How quickly the media forgets. A Google search of “Fannie Mae,” produces 5,700,000 hits, and a Google search of “Palin,” produces 7,080,000 hits. The media sees McCain’s VP pick as 2.6 million hits more important than the solvency of Fannie Mae and Freddie Mac. For now, Fannie and Freddie were able slide by the media’s eye since shares rose on Tuesday when Freddie Mac said it would sell $4 billion in debt. We will see, but I imagine that their balance sheets look just as bad as they did two weeks ago.

How important is the Presidential race for the economy?

The chart shows annual real per-capita income growth during the last 7 Administrations. Ronald Reagan saw both the highest and lowest annual income growth, and Bill Clinton saw high and consistent positive income growth. The President (executive branch) controls partly fiscal policy - government spending or tax policies - that affects economic activity and income growth.

According to the National Bureau of Economic Research (NBER), recessions occurred during the the Presidencies of Richard Nixon, Gerald Ford, Jimmie Carter, Ronald Reagan (2 recessions), George H.W. Bush, and George W. Bush. Clinton is famed for his budget surpluses. On average, his Administration saw the highest growth rate, 2.49%, over the last seven Presidencies. However, he is the only President since Nixon that did not see a recession during his Presidency. Without a recession, one can pursue his agenda, a.k.a. raise taxes to balance the budget, with ease. In my opinion, this was just luck that an unforeseen negative shock (like an OPEC oil restriction or 9/11 terrorist attack) did not hit the economy while Clinton was President. If it had, then the graph may look very different.

On the other hand, President Reagan, who is known for his supply-side economics and strong defense spending, saw the third highest growth rate, 2.05%, over the last seven Presidencies. My mother is a huge Reagan fan, and the above chart illustrates her enthusiasm. In spite of the worst recession in 50 years, -2.9% growth in 1982, Regan was able to promote strong and positive economic growth throughout his Presidency. This is just 0.12% behind the Jimmy Carter Administration, and he inherited already strong and persistent growth from the 1960's and early 1970's. Supply-siders attribute the strong growth in the 1980's to Reagan's Economic Recovery Act of 1981, the largest tax reduction in history. I tend to agree.

There are plenty of variables that are not included here, but if there is a correlation between the Presidency and economic growth, Reagan, a Republican with his low tax rates, was certainly a strong and venerable President.

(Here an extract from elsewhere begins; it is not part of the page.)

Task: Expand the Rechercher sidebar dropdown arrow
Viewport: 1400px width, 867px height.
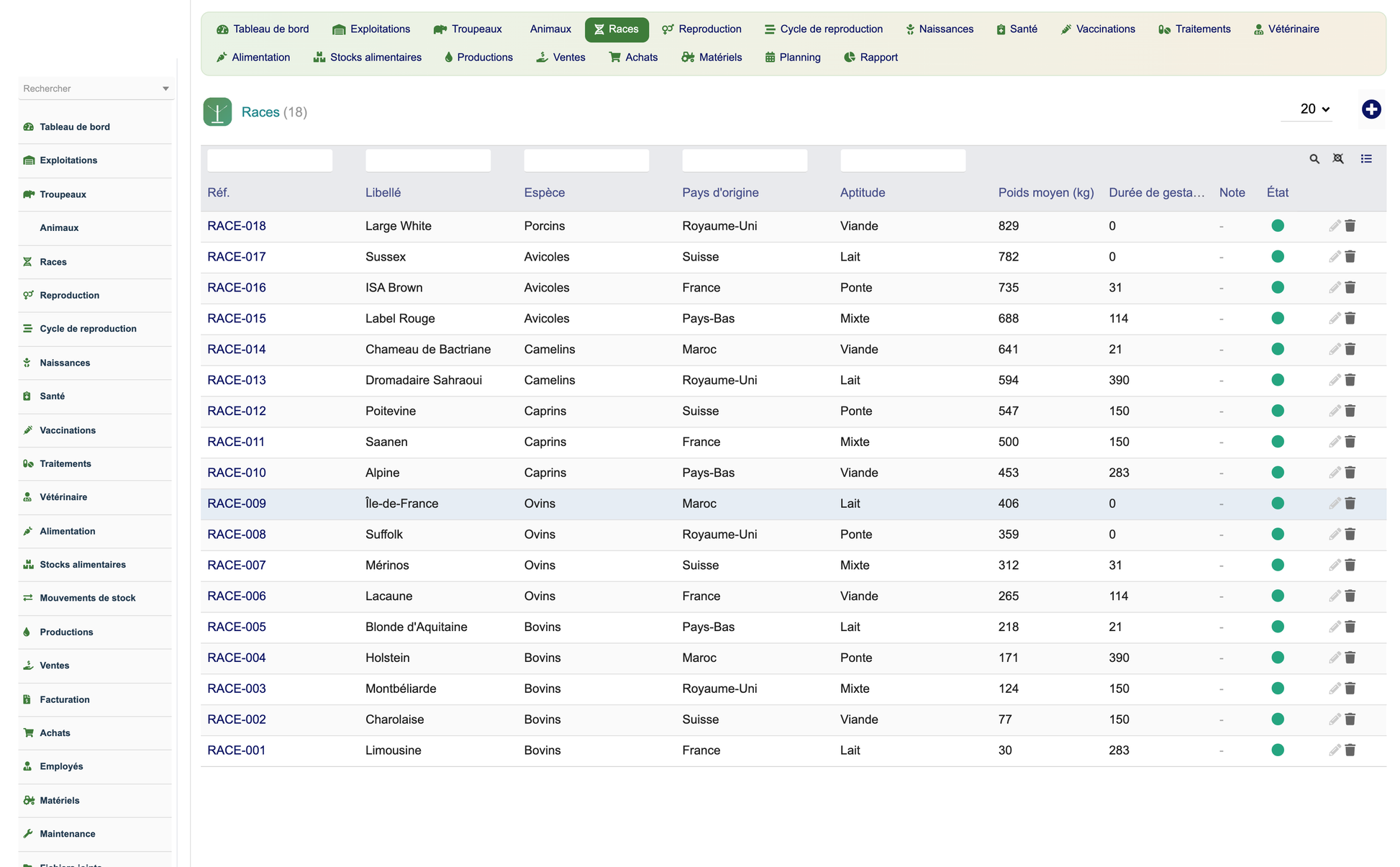Action: [x=165, y=88]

Please leave comments. Best, Rebecca Wilder

2 comments:

  1. But Reagan only had one significant tax cut (1981)...and in one year (1982), he signed the first of 7 (some conclude 10) tax increases over the next 7 years..That 1982 tax increase was the largest tax increase in history in terms of real dollars based on inflation.......All the while his debt growth approached 300% in his 8 years in the White House...He was a borrower and spender in that he took the US from being the leading lender nation in the world in 1981 to the world's leading debtor nation in 1988...One could say that "spend, borrow and tax" had more to do with the so-called "Reagan Recovery" than anything else...One could also conclude that the signficant increase in OPEC oil production (which resulted in a significant decline in gas prices at the pump) probably has a much a positive effect on the US and world economy than any fiscal policy Reagan or Congress engaged in.  Reagan was not a low taxer.  He was a big spender and a big borrower."

    If low taxes are the stimulus for recovery, we ought to be in the golden age of US economies since the industrialization ad urbanization of America.  We are arguably in a period of the lowest effective federal tax rates since Teddy Roosevelt did battle with the "Robber Barons" and FDR's expansion of government's role.